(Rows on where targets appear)
---*---

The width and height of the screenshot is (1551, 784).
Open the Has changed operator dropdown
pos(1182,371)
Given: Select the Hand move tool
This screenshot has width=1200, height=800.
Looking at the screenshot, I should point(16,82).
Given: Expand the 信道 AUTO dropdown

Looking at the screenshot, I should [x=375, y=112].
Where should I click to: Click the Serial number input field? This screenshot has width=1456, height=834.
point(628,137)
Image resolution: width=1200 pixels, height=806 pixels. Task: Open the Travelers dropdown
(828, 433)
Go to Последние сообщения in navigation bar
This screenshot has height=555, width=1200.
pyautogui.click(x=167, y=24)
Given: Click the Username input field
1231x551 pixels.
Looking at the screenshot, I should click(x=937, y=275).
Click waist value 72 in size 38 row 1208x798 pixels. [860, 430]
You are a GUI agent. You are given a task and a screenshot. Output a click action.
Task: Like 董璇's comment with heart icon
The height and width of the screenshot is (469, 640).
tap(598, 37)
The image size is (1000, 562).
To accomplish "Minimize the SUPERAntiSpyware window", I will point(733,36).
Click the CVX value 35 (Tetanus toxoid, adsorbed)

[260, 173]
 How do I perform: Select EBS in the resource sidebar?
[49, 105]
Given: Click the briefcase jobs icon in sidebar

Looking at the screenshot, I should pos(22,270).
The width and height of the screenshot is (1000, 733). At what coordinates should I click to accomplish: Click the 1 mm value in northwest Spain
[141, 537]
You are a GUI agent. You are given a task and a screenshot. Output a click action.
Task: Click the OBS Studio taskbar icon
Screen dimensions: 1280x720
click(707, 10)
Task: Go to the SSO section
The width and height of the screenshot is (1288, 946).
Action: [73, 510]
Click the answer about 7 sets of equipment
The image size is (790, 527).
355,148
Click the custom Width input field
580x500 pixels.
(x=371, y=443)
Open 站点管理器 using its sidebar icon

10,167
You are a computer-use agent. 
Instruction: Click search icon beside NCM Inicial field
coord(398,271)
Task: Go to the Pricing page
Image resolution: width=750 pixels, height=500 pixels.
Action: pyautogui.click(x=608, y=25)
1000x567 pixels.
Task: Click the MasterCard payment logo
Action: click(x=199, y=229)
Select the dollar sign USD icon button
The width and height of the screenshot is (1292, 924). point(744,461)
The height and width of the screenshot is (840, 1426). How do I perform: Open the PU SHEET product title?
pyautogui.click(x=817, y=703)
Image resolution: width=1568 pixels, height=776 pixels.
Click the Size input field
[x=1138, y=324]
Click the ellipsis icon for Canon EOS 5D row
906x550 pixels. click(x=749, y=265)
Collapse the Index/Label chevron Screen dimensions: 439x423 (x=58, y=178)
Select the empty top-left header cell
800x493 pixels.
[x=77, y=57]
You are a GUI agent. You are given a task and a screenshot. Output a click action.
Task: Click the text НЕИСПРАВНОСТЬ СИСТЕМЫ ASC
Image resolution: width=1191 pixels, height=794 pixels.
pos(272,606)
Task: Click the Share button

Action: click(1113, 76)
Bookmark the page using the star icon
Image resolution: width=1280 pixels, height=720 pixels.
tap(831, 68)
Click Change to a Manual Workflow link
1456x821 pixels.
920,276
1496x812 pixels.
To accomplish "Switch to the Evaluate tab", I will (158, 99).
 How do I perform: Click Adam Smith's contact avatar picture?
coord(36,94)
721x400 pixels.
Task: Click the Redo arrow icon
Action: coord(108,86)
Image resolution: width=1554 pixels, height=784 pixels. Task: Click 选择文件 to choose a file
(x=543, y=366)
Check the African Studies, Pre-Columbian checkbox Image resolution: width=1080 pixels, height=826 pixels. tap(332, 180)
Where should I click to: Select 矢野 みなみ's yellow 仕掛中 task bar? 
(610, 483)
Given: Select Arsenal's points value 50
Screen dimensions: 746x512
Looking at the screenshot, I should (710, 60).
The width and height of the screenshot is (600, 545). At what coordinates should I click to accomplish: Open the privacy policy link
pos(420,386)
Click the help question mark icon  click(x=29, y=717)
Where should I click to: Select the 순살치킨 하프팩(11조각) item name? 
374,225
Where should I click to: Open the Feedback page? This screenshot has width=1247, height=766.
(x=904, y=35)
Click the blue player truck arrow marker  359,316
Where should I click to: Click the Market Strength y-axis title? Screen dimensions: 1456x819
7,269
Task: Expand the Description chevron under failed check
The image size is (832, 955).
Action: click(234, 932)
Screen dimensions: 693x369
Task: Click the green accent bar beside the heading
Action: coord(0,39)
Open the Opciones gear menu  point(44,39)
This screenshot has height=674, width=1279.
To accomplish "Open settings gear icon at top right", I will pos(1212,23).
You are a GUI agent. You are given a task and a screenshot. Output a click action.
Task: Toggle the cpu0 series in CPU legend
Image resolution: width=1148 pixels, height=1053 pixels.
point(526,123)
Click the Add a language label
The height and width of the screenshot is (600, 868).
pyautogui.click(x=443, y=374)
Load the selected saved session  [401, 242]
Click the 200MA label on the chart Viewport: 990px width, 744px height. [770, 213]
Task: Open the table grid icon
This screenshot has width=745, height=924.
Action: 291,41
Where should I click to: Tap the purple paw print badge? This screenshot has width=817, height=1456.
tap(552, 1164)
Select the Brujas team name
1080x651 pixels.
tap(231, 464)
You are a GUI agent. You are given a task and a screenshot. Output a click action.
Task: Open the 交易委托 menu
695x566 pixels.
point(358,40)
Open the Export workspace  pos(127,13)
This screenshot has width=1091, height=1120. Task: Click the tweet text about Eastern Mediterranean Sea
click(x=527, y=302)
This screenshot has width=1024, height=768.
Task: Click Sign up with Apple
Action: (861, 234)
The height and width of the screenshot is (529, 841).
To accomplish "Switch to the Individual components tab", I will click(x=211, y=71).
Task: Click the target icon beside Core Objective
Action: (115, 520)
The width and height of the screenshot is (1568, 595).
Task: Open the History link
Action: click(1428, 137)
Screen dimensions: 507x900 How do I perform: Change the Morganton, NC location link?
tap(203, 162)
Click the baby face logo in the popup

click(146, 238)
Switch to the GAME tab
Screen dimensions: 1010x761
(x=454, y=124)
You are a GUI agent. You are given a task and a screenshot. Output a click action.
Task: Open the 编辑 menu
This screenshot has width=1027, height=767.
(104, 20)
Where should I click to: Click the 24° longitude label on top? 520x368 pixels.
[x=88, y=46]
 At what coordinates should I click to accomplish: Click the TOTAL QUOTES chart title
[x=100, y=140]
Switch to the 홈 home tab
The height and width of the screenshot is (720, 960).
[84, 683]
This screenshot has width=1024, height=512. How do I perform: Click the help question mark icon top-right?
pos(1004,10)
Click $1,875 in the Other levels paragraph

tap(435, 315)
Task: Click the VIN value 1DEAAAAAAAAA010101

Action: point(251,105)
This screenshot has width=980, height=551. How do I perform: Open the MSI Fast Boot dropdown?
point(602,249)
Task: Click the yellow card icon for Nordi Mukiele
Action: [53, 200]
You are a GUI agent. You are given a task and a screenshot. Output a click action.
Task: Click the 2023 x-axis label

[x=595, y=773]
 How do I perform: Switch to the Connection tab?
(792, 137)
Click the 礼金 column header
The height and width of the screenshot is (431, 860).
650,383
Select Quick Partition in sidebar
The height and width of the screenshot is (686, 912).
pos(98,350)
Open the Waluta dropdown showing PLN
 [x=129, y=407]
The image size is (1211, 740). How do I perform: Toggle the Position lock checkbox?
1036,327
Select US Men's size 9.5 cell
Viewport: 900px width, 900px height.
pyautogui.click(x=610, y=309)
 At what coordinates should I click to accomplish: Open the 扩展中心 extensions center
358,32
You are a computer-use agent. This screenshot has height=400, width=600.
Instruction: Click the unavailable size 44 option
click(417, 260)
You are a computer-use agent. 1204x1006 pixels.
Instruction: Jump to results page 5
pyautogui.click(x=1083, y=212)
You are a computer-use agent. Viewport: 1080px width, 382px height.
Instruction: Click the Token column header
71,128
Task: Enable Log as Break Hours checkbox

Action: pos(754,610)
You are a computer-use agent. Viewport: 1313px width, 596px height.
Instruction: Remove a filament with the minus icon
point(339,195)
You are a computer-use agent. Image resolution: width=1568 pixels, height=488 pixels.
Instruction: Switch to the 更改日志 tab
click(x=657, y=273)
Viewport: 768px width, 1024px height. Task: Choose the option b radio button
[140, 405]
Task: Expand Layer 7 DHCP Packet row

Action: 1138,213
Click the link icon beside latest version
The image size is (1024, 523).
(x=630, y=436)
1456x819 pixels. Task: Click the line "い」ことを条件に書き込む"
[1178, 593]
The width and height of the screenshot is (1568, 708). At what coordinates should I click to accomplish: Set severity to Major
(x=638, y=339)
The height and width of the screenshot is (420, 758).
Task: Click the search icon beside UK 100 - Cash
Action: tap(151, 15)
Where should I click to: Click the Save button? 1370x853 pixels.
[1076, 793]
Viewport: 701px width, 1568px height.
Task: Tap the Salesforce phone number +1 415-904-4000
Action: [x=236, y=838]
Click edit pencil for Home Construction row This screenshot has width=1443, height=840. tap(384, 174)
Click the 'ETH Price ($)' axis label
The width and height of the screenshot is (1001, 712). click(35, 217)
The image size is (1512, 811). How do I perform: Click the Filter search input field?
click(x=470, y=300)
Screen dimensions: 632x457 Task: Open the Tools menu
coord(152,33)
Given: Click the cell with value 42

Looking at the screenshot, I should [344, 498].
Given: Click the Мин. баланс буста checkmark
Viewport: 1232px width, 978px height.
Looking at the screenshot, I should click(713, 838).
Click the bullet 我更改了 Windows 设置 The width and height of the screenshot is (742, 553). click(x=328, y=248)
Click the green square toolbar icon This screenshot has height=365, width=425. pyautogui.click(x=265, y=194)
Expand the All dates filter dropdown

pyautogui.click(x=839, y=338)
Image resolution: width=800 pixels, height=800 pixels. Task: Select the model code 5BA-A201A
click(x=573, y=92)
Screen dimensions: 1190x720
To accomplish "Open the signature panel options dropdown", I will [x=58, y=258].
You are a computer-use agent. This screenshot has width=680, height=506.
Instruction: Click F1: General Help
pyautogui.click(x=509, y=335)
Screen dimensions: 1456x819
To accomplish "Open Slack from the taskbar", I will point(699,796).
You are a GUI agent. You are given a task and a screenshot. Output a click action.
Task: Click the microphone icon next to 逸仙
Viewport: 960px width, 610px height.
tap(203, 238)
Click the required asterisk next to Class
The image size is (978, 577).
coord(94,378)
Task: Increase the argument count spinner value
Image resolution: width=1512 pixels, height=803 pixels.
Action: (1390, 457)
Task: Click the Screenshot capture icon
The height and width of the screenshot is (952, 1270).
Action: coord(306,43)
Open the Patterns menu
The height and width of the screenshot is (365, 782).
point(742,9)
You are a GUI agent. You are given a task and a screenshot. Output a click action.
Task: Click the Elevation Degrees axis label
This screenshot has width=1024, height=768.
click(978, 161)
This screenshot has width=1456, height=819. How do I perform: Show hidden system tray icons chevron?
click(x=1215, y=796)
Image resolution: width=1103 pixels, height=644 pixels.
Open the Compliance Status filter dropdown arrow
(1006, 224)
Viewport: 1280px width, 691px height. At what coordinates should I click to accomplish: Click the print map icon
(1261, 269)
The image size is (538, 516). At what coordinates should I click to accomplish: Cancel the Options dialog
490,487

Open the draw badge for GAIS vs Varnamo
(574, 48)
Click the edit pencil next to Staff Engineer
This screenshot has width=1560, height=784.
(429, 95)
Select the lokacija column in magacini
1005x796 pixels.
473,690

---*---

### Task goal
Please pull out each line of the data above that contains the string "about", treating case as significant.

### Complete output
Click the answer about 7 sets of equipment
This screenshot has width=1091, height=1120. Task: Click the tweet text about Eastern Mediterranean Sea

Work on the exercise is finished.